# Data for analysis:

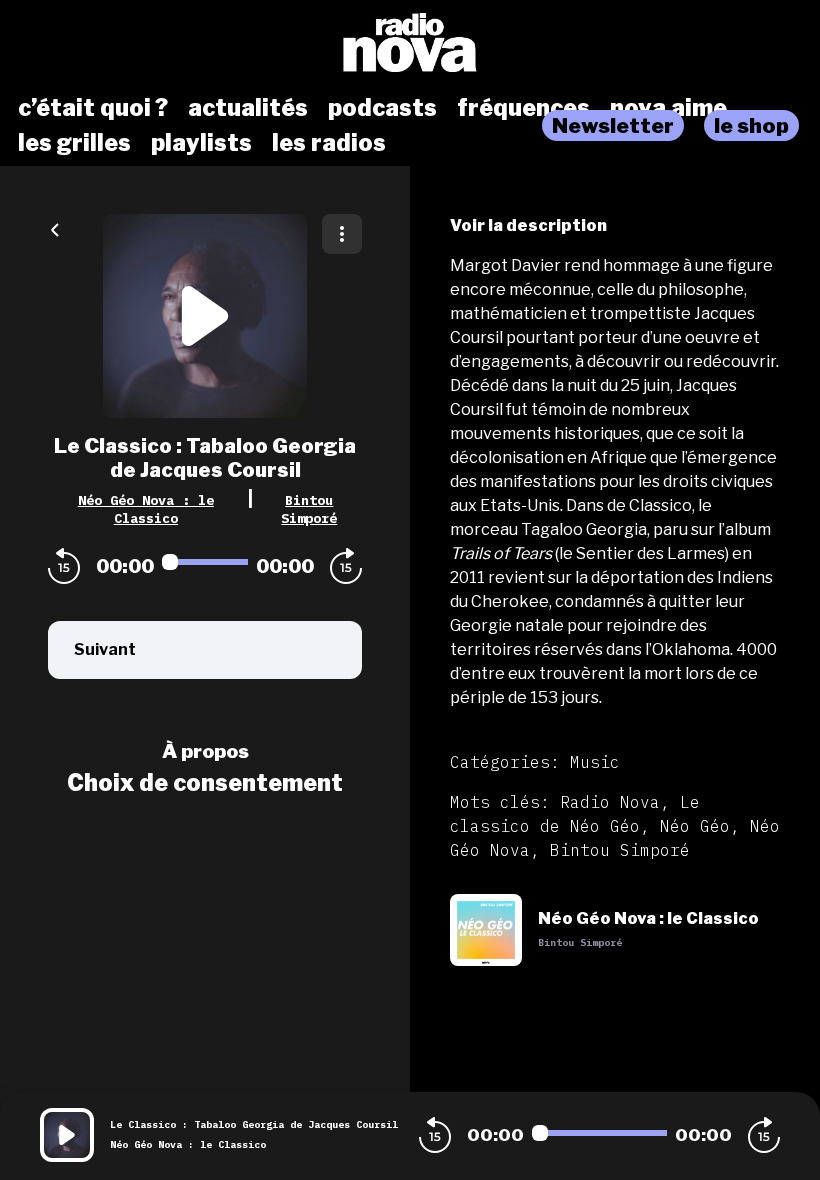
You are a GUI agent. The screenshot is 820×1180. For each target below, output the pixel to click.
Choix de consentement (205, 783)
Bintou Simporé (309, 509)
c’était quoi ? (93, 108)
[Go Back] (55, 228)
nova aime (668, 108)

* * *

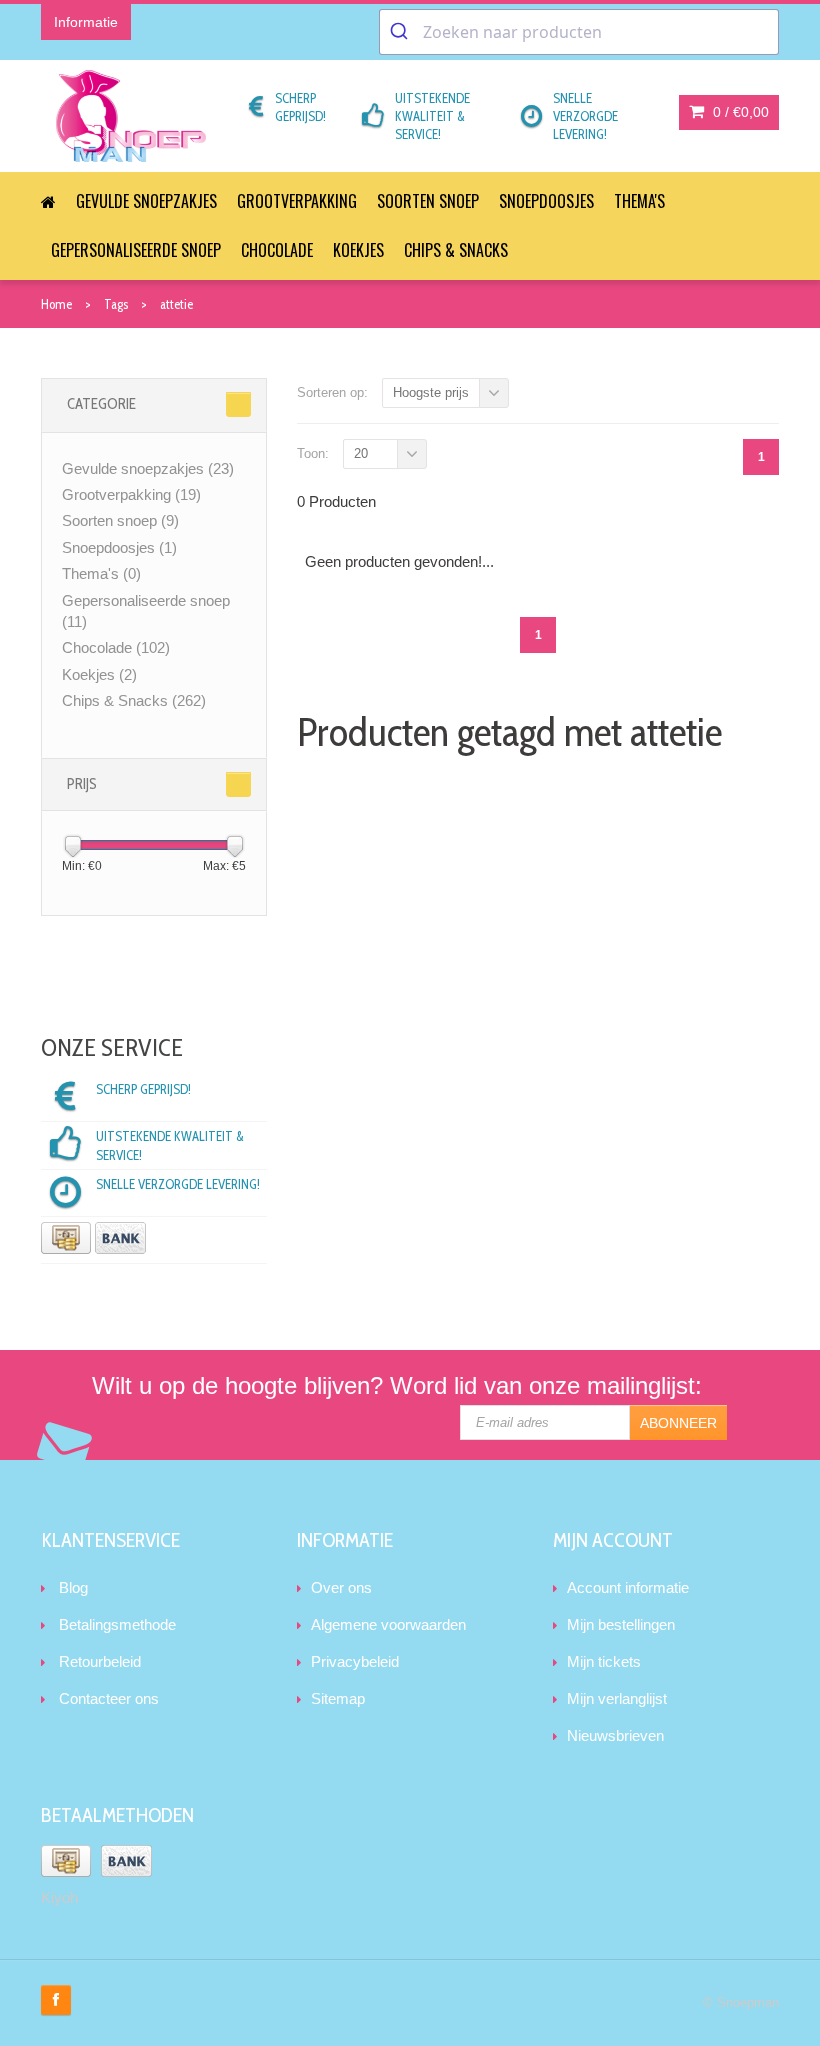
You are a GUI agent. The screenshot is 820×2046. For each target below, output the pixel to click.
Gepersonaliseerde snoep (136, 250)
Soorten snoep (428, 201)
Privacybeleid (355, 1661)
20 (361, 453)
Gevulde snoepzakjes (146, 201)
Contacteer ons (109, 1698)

# Problem details:
Using the data above, reproduce exactly the lines from the line that contains "You are a GUI agent. The screenshot is 820×1180." through the line that contains "nova aime (668, 108)", including both.

# Response to the task:
You are a GUI agent. The screenshot is 820×1180. For each target below, output the pixel to click.
Choix de consentement (205, 783)
Bintou Simporé (309, 509)
c’était quoi ? (93, 108)
[Go Back] (55, 228)
nova aime (668, 108)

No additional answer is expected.